Amazon Nova Experimental Chat 26 01 10 and DeepSeek-R1 score almost the same on the Noometry Index (42.8 vs 42.3), so choose on price, context window or the category you care about most.
Is Amazon Nova Experimental Chat 26 01 10 or DeepSeek-R1 better for coding?

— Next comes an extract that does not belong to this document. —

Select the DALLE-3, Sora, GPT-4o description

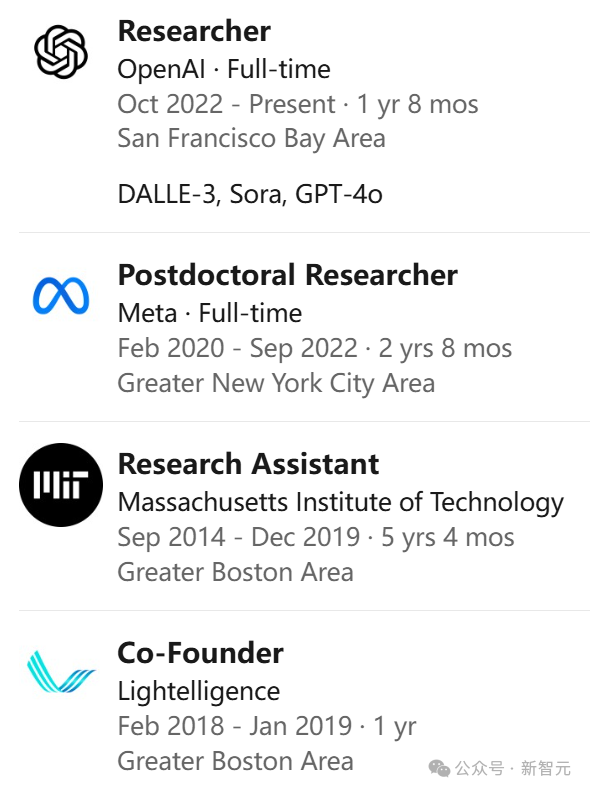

DeepSeek-R1 scores higher on coding benchmarks: 46.3 versus 42.7 in the Noometry coding category.
How many benchmarks do Amazon Nova Experimental Chat 26 01 10 and DeepSeek-R1 share?
13 benchmarks have published results for both models. Amazon Nova Experimental Chat 26 01 10 has 13 scored results on Noometry and DeepSeek-R1 has 52.